The first stages are written in Java and perform the function of
normalizing, validating and cleaning up the data.
The stage that comes after this is going to subdivide Freebase into several
major "horizontal" subdivisions that users may or may not want. For
instance, Freebase uses two different vocabularies for expressing external
keys -- they both represent 100+ million plus facts so it's desirable to
pick one you like and throw the other in the bit bucket.
That phase will probably be written in Java, but to do the research to
figure out how to partition it, I want to do ad-hoc queries with Pig.

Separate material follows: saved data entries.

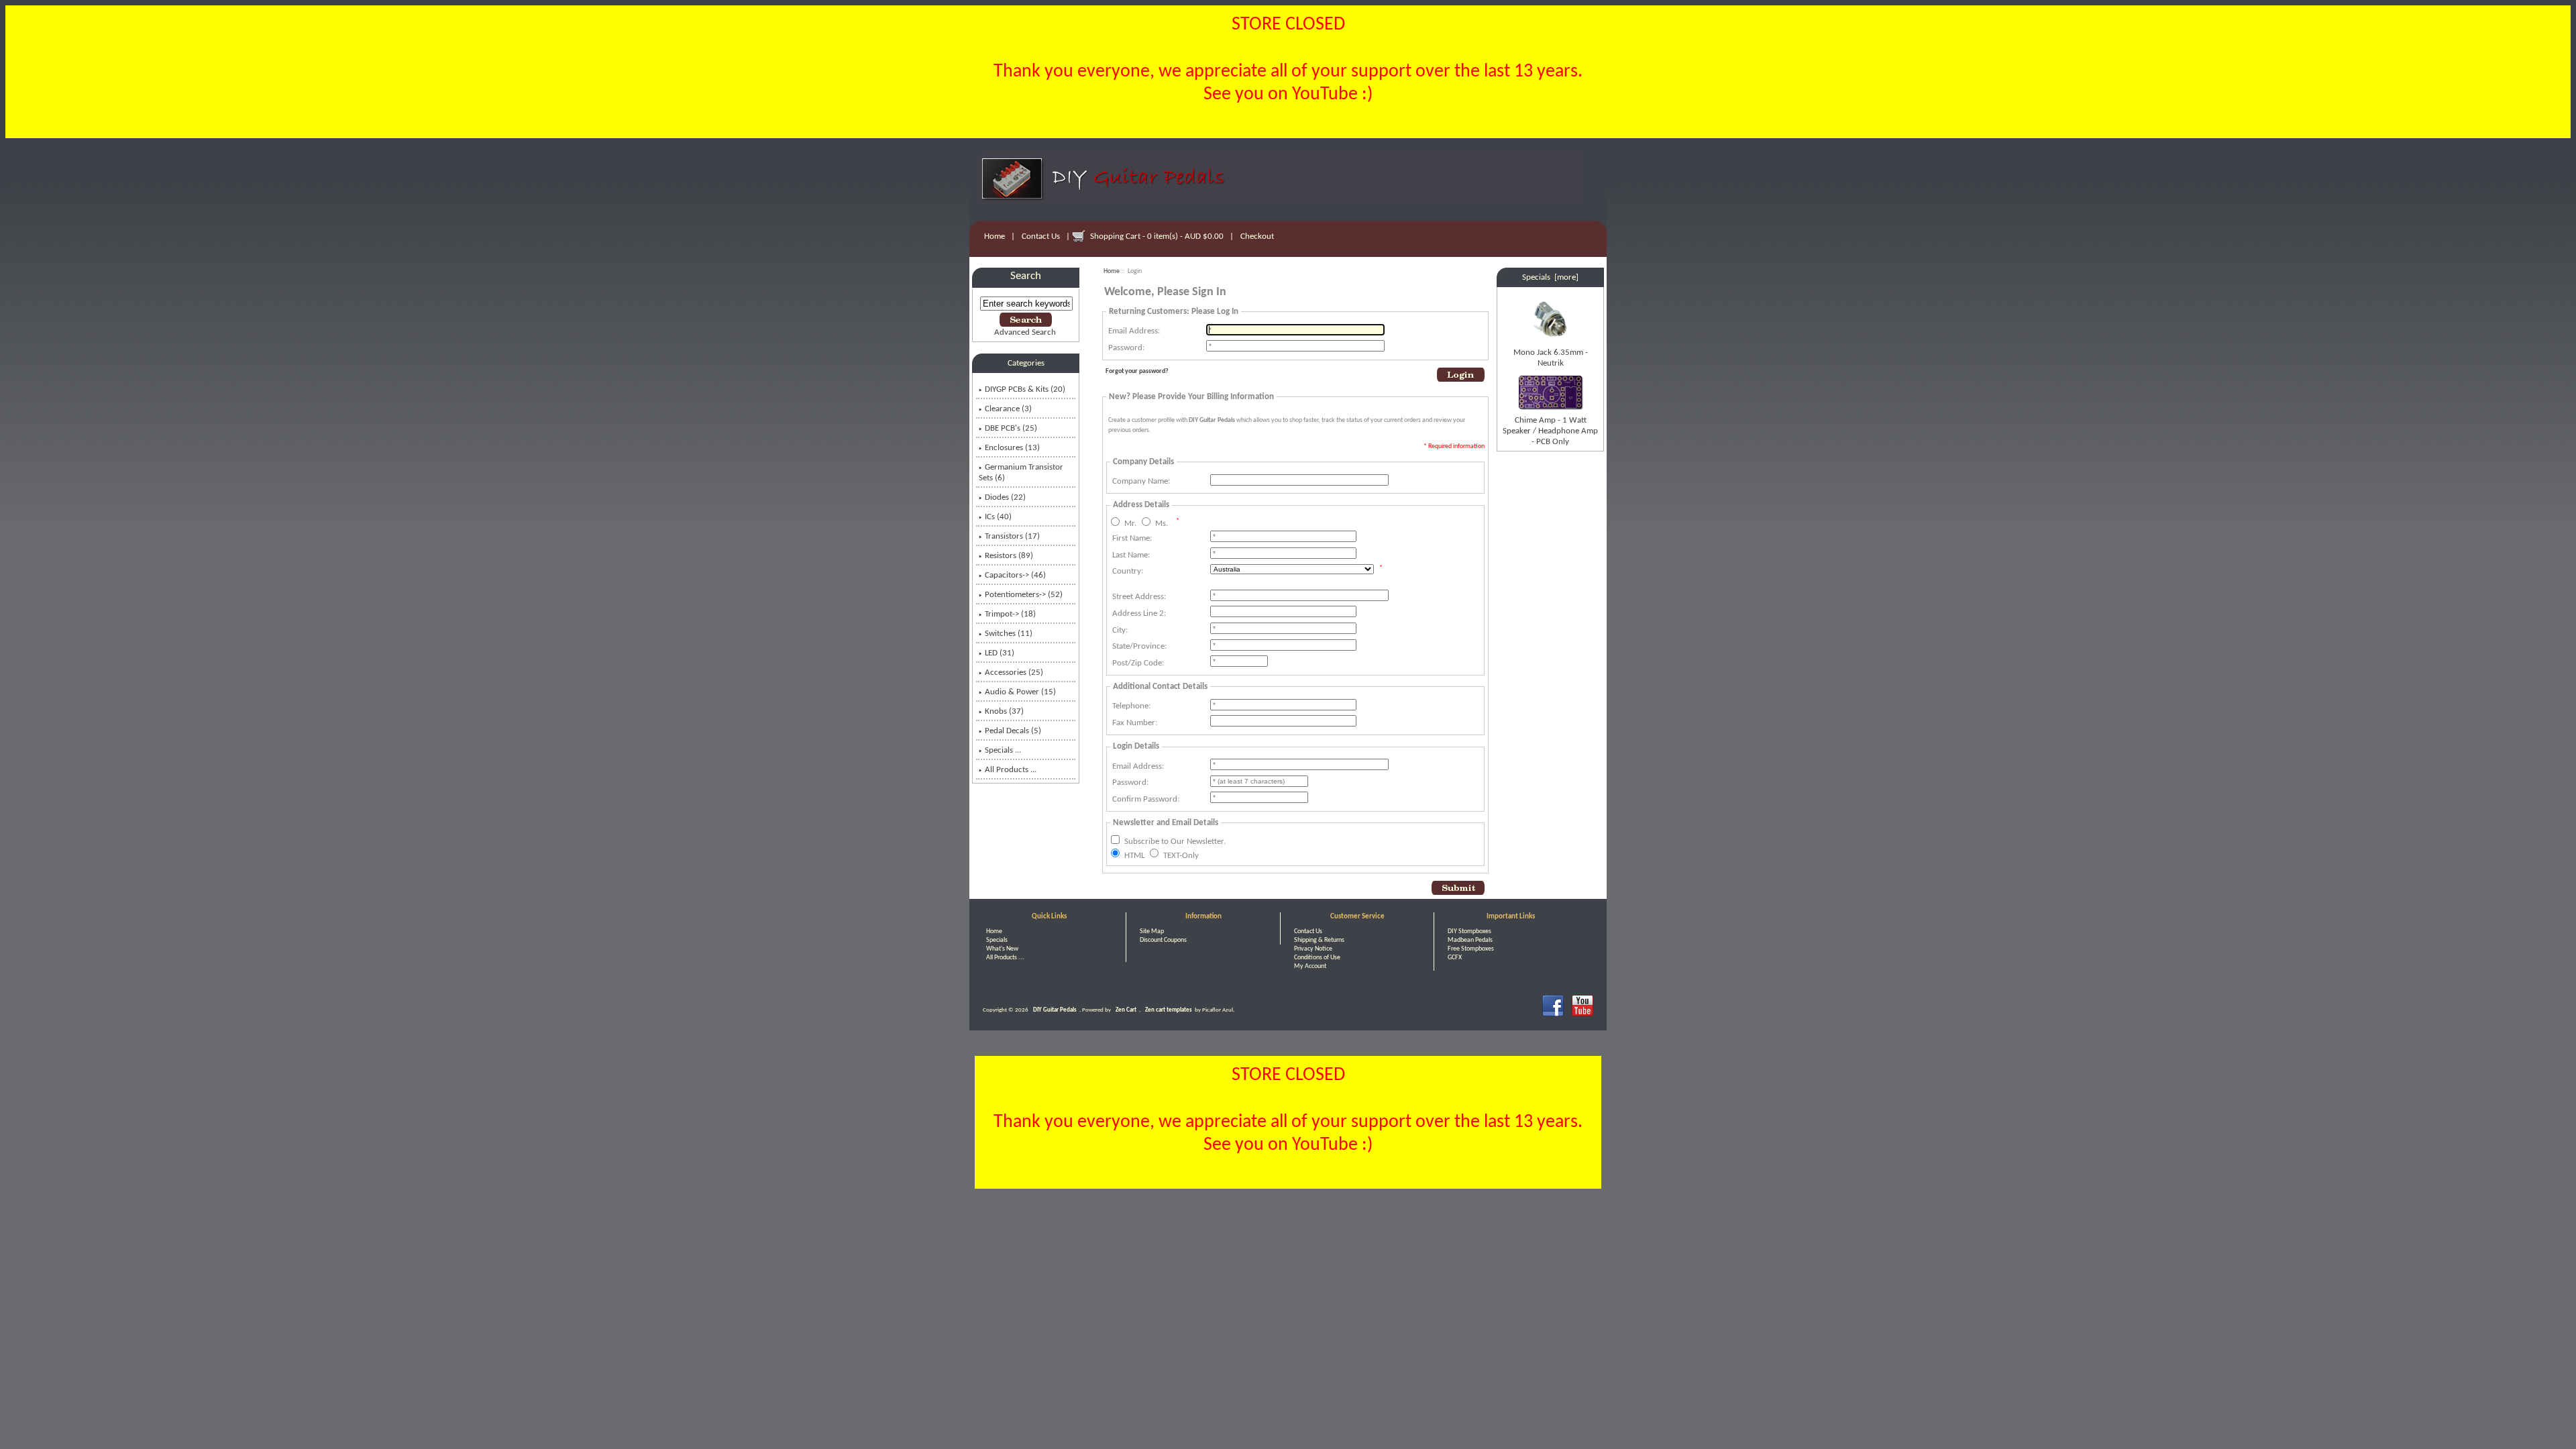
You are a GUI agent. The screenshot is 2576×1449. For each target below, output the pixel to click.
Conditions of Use (1317, 957)
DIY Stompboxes (1469, 931)
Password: (1126, 347)
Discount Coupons (1163, 940)
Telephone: (1131, 706)
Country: (1127, 571)
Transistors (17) (1012, 536)
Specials (997, 940)
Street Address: (1139, 596)
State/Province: (1139, 646)
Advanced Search (1025, 332)
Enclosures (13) (1012, 447)
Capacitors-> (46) (1015, 575)
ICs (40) (998, 517)
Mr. (1130, 523)
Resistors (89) (1009, 555)
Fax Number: (1134, 722)
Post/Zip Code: (1138, 663)
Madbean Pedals (1470, 940)
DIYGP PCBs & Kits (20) (1025, 389)
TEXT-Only (1181, 855)
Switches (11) (1008, 633)
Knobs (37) (1004, 711)
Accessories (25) (1014, 672)
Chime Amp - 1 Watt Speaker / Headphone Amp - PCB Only (1550, 431)
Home (994, 236)
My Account (1310, 966)
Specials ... (1003, 750)
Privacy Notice (1313, 949)
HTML (1134, 855)
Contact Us (1041, 236)
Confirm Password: (1145, 799)
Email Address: (1134, 331)
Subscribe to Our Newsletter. (1175, 841)
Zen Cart (1126, 1010)
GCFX (1455, 957)
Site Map (1152, 931)
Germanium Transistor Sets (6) (1021, 472)
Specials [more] (1550, 277)
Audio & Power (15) (1020, 692)
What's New (1002, 949)
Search (1025, 276)
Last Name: (1131, 555)
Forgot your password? (1137, 371)
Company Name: (1141, 481)
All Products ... (1010, 769)
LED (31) (999, 653)
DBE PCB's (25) (1011, 428)
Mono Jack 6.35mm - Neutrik (1550, 358)
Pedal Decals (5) (1013, 731)
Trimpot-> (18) (1010, 614)
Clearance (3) (1008, 409)
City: (1120, 630)
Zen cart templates (1168, 1010)
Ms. (1161, 523)
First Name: (1132, 538)
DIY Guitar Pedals (1055, 1010)
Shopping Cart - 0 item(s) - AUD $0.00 (1157, 236)
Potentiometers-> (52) (1024, 594)
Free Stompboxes (1471, 949)
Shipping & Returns (1319, 940)
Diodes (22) (1005, 497)
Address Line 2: (1139, 613)
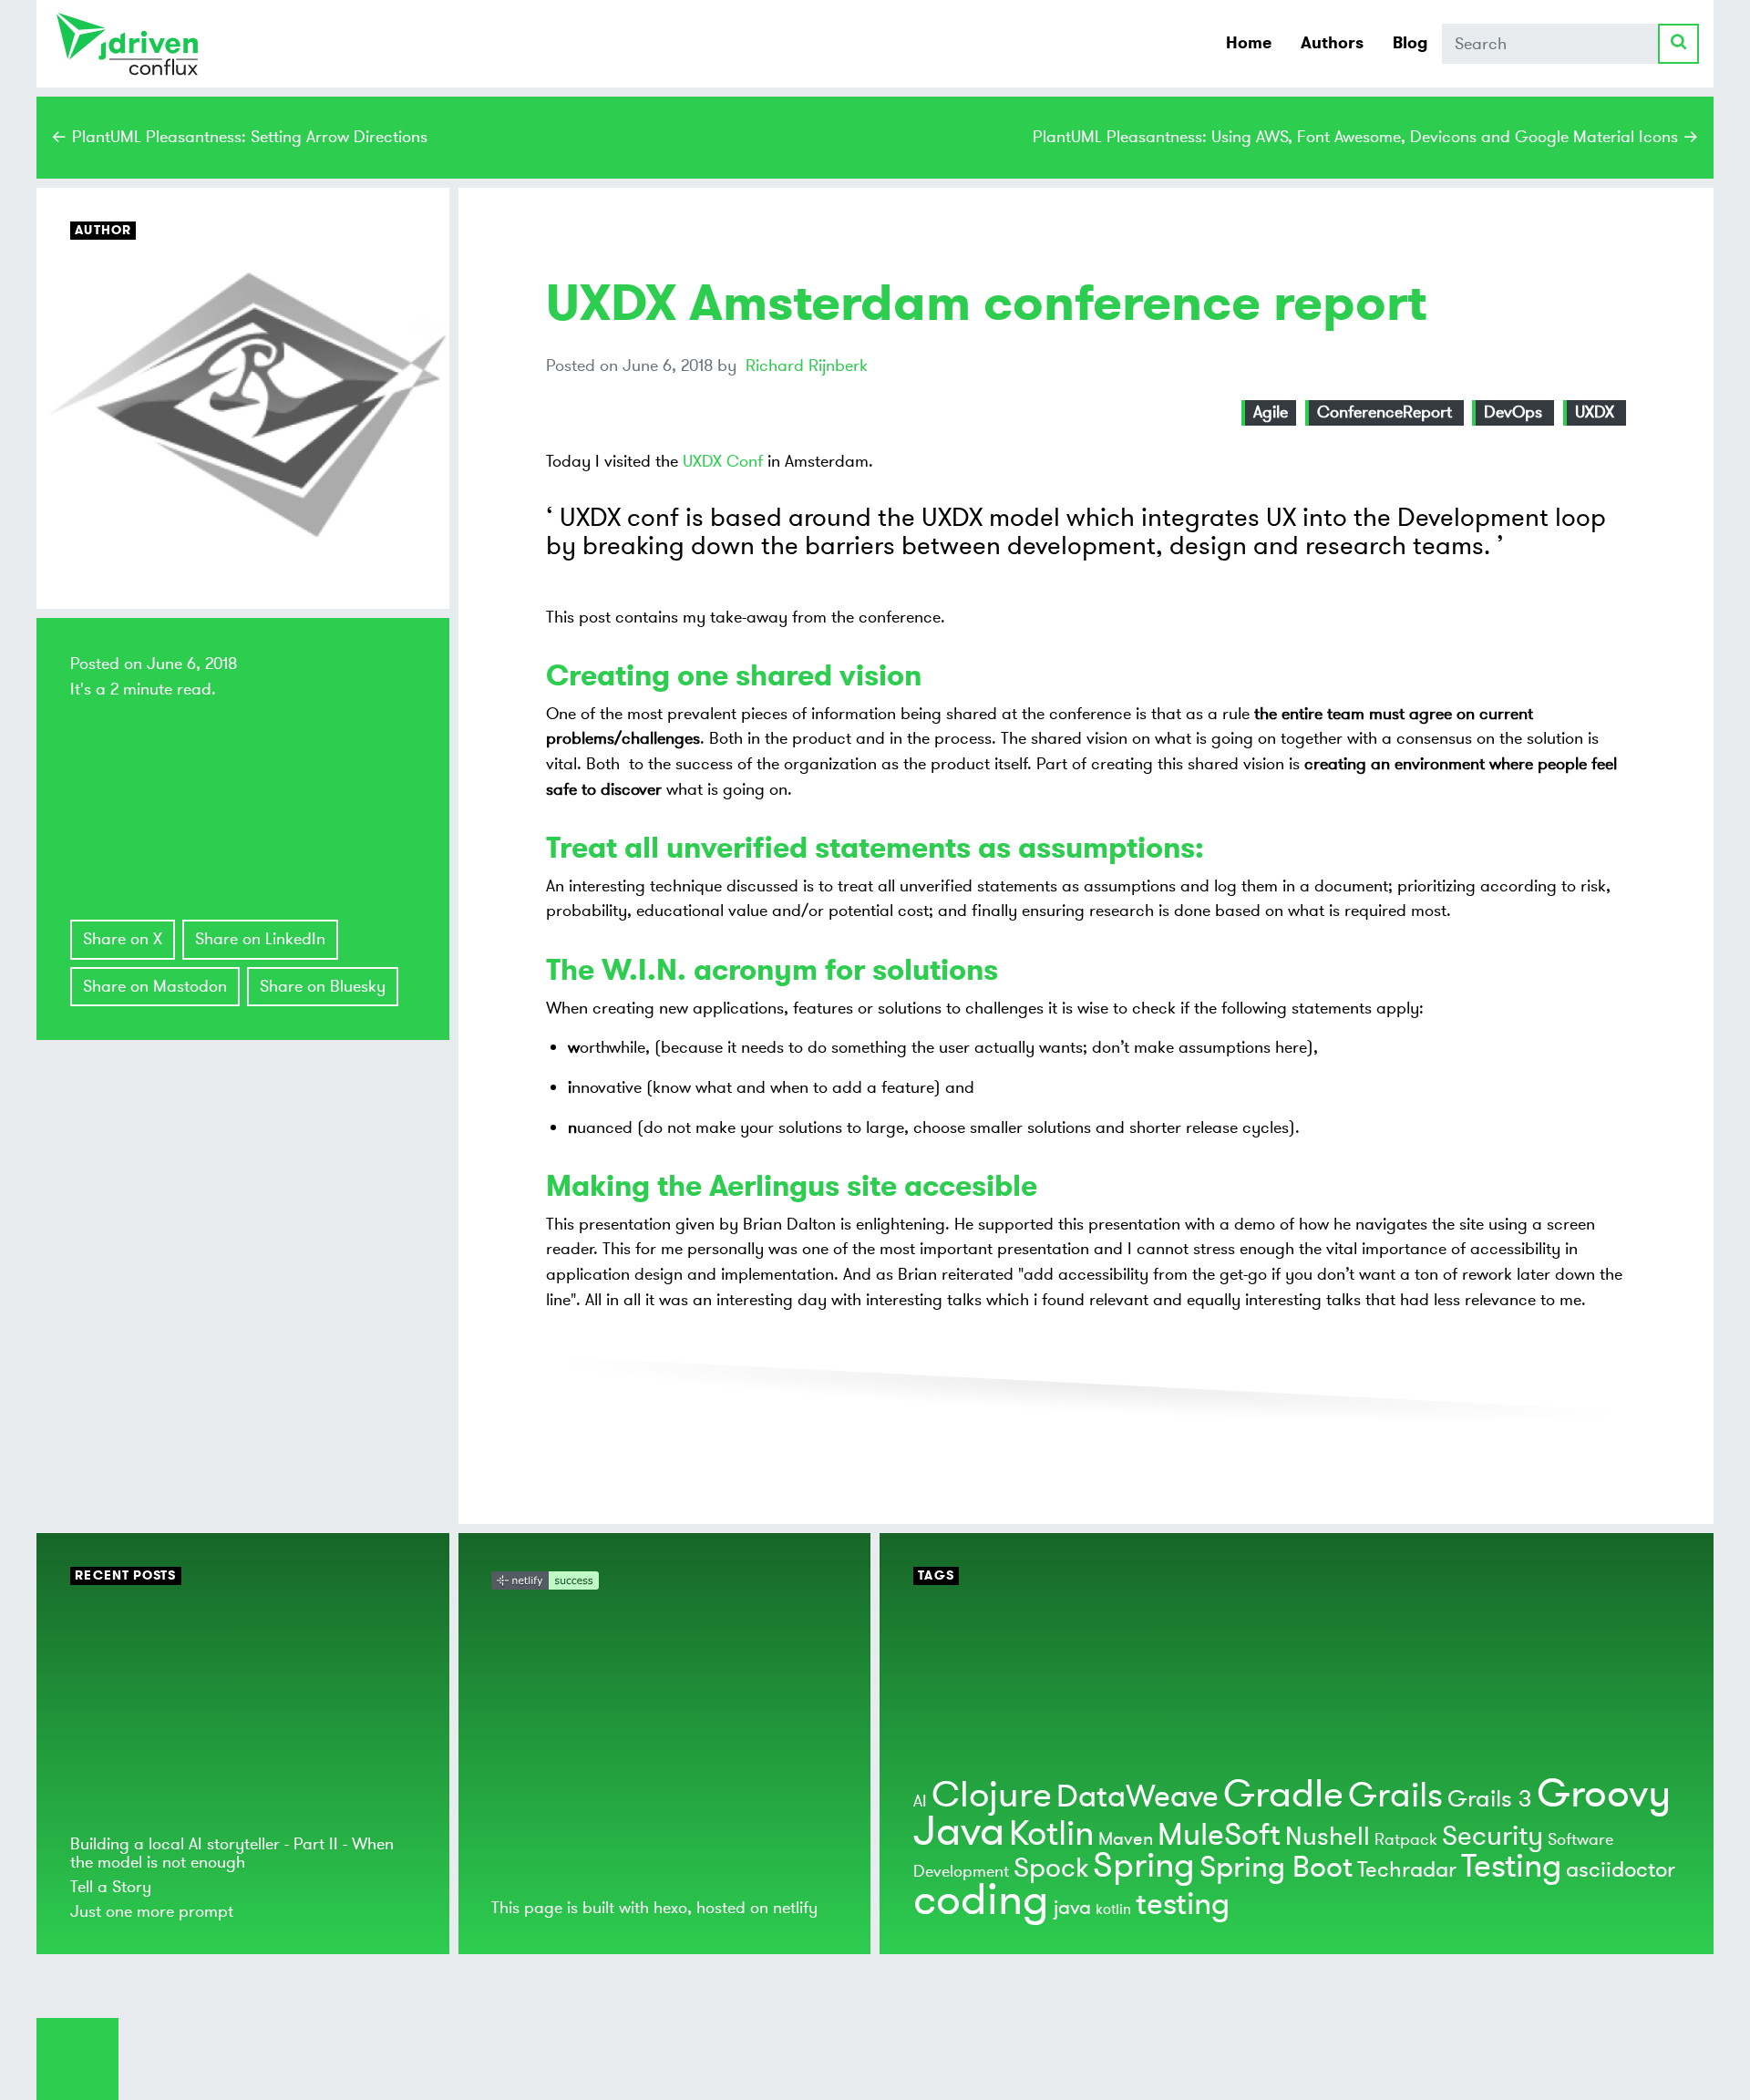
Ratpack (1405, 1839)
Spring (1144, 1866)
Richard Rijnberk (807, 365)
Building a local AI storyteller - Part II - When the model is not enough (232, 1852)
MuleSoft (1219, 1835)
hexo (670, 1908)
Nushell (1327, 1837)
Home (1248, 43)
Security (1492, 1836)
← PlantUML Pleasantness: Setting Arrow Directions (239, 137)
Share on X (122, 939)
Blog (1410, 43)
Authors (1332, 43)
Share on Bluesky (323, 986)
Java (958, 1831)
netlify (795, 1908)
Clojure (992, 1795)
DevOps (1513, 412)
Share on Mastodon (155, 986)
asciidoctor (1620, 1870)
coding (981, 1900)
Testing (1511, 1867)
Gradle (1283, 1794)
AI (920, 1801)
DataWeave (1137, 1796)
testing (1183, 1904)
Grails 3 (1489, 1799)
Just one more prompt (151, 1911)
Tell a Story (110, 1887)
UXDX (1594, 412)
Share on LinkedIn (260, 939)
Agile (1270, 412)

The first thing I'm working on is a input UDF for reading N-Triples files;
rather than deeply parsing the Nodes, I'm splitting the triples up into
three Texts. This process isn't too different from reading a white-space
separated file, but it's a little more complicated because sometimes there
are spaces in the object field. You also need to trim off a period and
maybe some whitespace at the end.
Now, it turns out the my UDF depends on classes I wrote distributed
throughout three different Maven projects (the PrimitiveTriple parser has
been around for a while) so I need to REGISTER multiple Jar files. I also
heavily use Guava and other third-party libraries so the list of things I
need to REGISTER is pretty big
What I'm trying now is to run this program
piping it like so
mvn dependency::build-classpath | mvn exec::java
This could be integrated into the maven build process in the future.
Anyway, is there a better way to do this?